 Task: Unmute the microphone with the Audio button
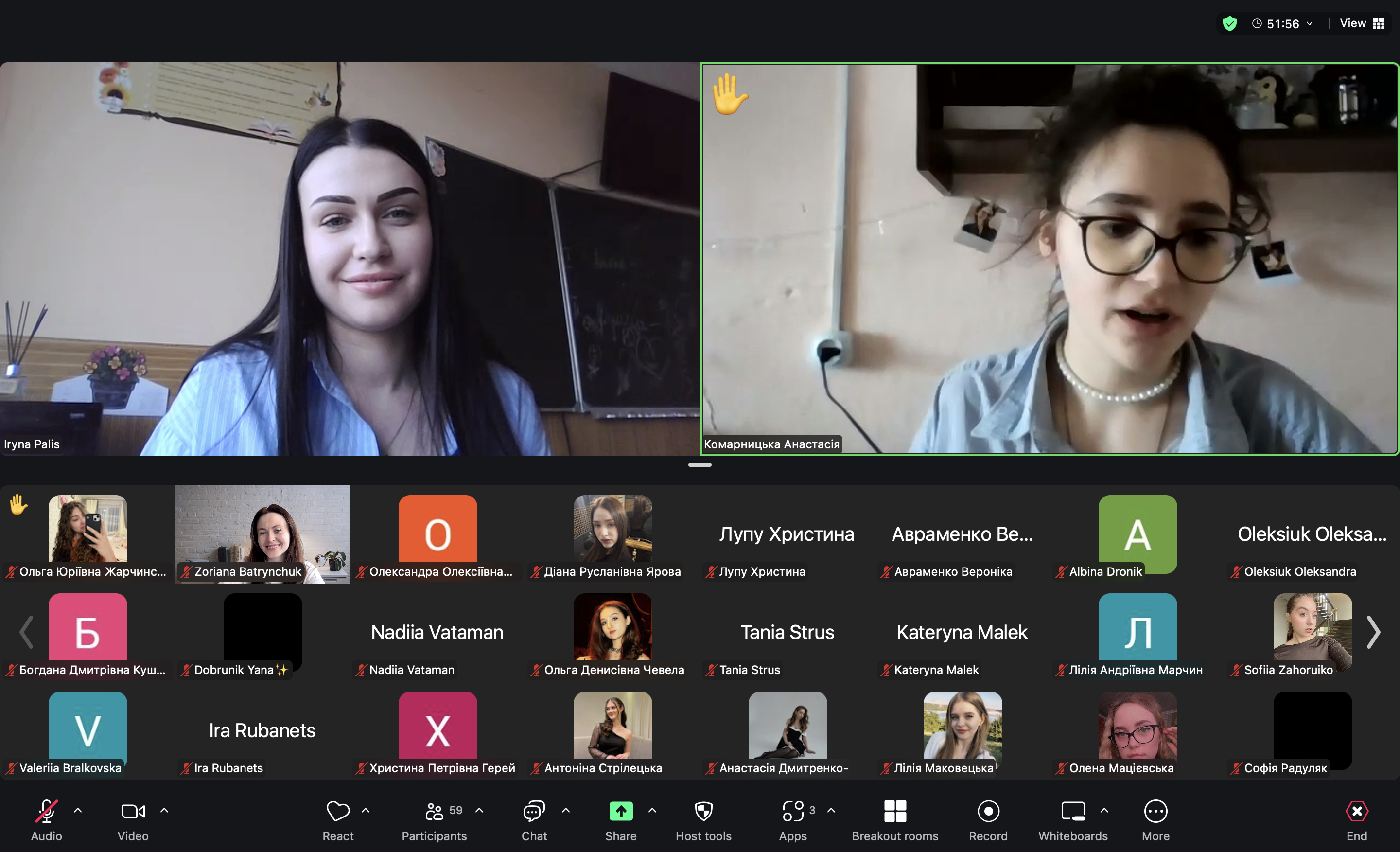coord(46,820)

+ + + + + + +

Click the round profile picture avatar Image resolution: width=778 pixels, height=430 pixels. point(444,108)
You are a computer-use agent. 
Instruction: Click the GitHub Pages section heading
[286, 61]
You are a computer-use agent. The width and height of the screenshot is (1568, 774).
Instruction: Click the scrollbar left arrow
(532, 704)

+ + + + + + +

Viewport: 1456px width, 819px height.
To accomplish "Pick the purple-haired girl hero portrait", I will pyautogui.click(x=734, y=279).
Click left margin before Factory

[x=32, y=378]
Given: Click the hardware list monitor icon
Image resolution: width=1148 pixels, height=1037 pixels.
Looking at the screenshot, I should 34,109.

+ + + + + + +

(INSTRUCTIONS FOR THE TASK): Your task is to return each line of the data above that contains the string "agent".

(EXPECTED OUTPUT):
You are a computer-use agent. 
You are a computer-use agent. The width and height of the screenshot is (1568, 774).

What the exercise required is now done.